TESTO PROPOSTO:

= = = = = = =

L’essere umano è un animale sociale che vive in comunità e relazioni. Sin dai tempi antichi, abbiamo riconosciuto l’importanza di dipendere dagli altri per la nostra sopravvivenza e benessere. La dipendenza è un bisogno innato, una parte essenziale della nostra natura umana che ci connette e ci aiuta a superare le sfide della vita. L’idea che da soli non ci bastiamo è intrisa nella nostra società e può portare a pensare che il senso della nostra esistenza dipenda dagli altri e dal loro consenso.
Uno dei racconti più affascinanti che cerca di spiegare la continua ricerca nell’essere umano di una propria metà complementare è contenuto nel Simposio di Platone che recita: “Un tempo gli uomini erano esseri perfetti, non mancavano di nulla e non v’era la distinzione tra uomini e donne. Ma Zeus, invidioso di tale perfezione, li spaccò in due: da allora ognuno di noi è in perenne ricerca della propria metà…”.
La personalità dipendente incarna perfettamente questa ideologia portandola a tal punto da strutturare la propria vita in base alla paura di rimanere soli. Per alcune persone, le relazioni diventano fonte di insoddisfazione e frustrazione ma, per quanto portare avanti questo legame sembri difficile, il pensiero di rimanerne privi è di gran lunga peggiore. La dipendenza affettiva si instaura proprio all’interno di questa tensione tra il “non poter vivere con” e il “non poter vivere senza”: il funzionamento della persona dipende dalla propria relazione affettiva. La storia dei due porcospini di Schopenhauer illustra bene il dilemma all’interno del quale la persona dipendente e il suo partner si sentono “incastrati” e la soluzione a cui sarebbe utile aspirare.
“Alcuni porcospini, in una fredda giornata d’inverno, si strinsero vicini, vicini, per proteggersi, col calore reciproco, dal rimanere assiderati. Ben presto, però, sentirono le spine reciproche; il dolore li costrinse ad allontanarsi di nuovo l’uno dall’altro. Quando poi il bisogno di riscaldarsi li portò nuovamente a stare insieme, si ripeté quell’altro malanno; di modo che venivano sballottati avanti e indietro fra due mali. Finché non ebbero trovato una moderata distanza reciproca, che rappresentava per loro la migliore posizione”.

= = = = = = =

DATI MOSTRATI:
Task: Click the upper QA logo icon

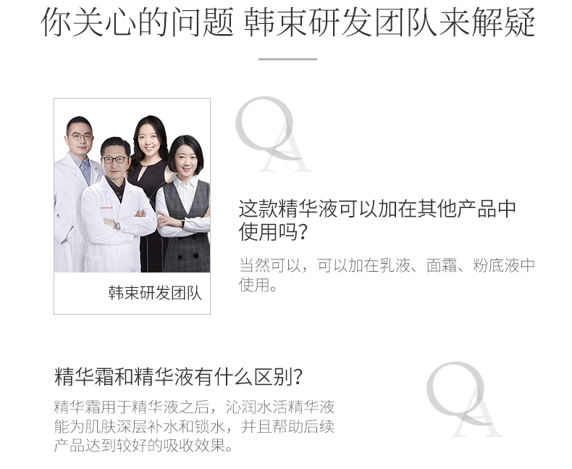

= = = = = = =

CONSEGNE:
1. Elenca tutti i nomi propri presenti nel testo sulla dipendenza affettiva.
2. Prosegui il testo sulla dipendenza affettiva a partire dalla sua ultima frase.

RISPOSTE:
1. Platone, Simposio, Zeus, Schopenhauer

2.
Trascuratezza emotiva durante l’infanzia
La fiducia in se stessi è qualcosa che si eredita, l’autostima, infatti, non è un tratto a se stante ma il risultato di un percorso che inizia presto, fin dal primo anno di vita. Sentirsi curati, protetti e amati senza condizioni ma accettati per quello che si è, è alla base di una sana autostima. Se la prima eredità è fornita dai genitori, le conferme di ciò che siamo e possiamo essere arrivano in seguito dai nostri amici di scuola, dagli insegnati e, in generale, da come ci vedono gli altri. È importante sottolineare che tutto può essere consequenziale al primo apprendimento trasmesso dai genitori.
Cosa è andato storto?
Proviamo a rispondere a questa domanda: cosa è andato storto nell’infanzia di chi ha uno scarso senso di autoefficacia? I bambini piccoli hanno bisogno di sentirsi protagonisti delle proprie esperienze e non soltanto i destinatari di iniziative altrui.
È nell’infanzia che il seme della dipendenza affettiva inizia a germogliare. Ogni giorno alimentato dalla noncuranza, dal disamore, dall’indifferenza, da incoraggiamenti e complimenti mancati. Ogni giorno che torniamo a casa da scuola e nessuno ci domanda come è andata, il germoglio si fa un po’ più grande. Poi mette una fogliolina il giorno che ci siamo impegnati per avere il voto più alto ma nessuno s’è curato di guardarci il quaderno.
Un’altra fogliolina quando per l’ennesima volta i nostri genitori ci hanno detto che nostro fratello/sorella è migliore di noi. Un’altra il giorno in cui non abbiamo vinto il saggio di ballo leggendo tutta la delusione del mondo negli occhi dei nostri amati genitori. Gli anni passeranno e ogni nostro traguardo non sarà mai considerato abbastanza, ogni nostro sforzo per essere migliori ignorato o sminuito. Da tali premesse non possono che derivare tutta una serie di comportamenti atti a mantenere la prossimità con la figura di attaccamento in età infantile prima e successivamente con il partner in età adulta.
La dipendenza affettiva è un sintomo che ci impone uno stop
Ci lascia impantanati in una situazione al fine di andare a risolvere le dinamiche iniziali che l’hanno creata e che hanno spesso a che fare con l’abbandono, la vulnerabilità, la deprivazione emotiva e l’abuso. Tali schemi, come detto, derivano dall’interazione con la figura di attaccamento: la persona si sentirà quindi vulnerabile, oppure non destinata ad essere amata, o ancora abituata a vivere relazioni d’abuso al punto da non percepire i segnali di pericolo all’interno di una relazione disfunzionale, ma riconoscendo invece quest’ultima come la sola tipologia di rapporto che può instaurare. E’ quindi chiaro come, la relazione attuale sia solo l’epilogo di tutta una serie di nodi affettivi e legami tossici!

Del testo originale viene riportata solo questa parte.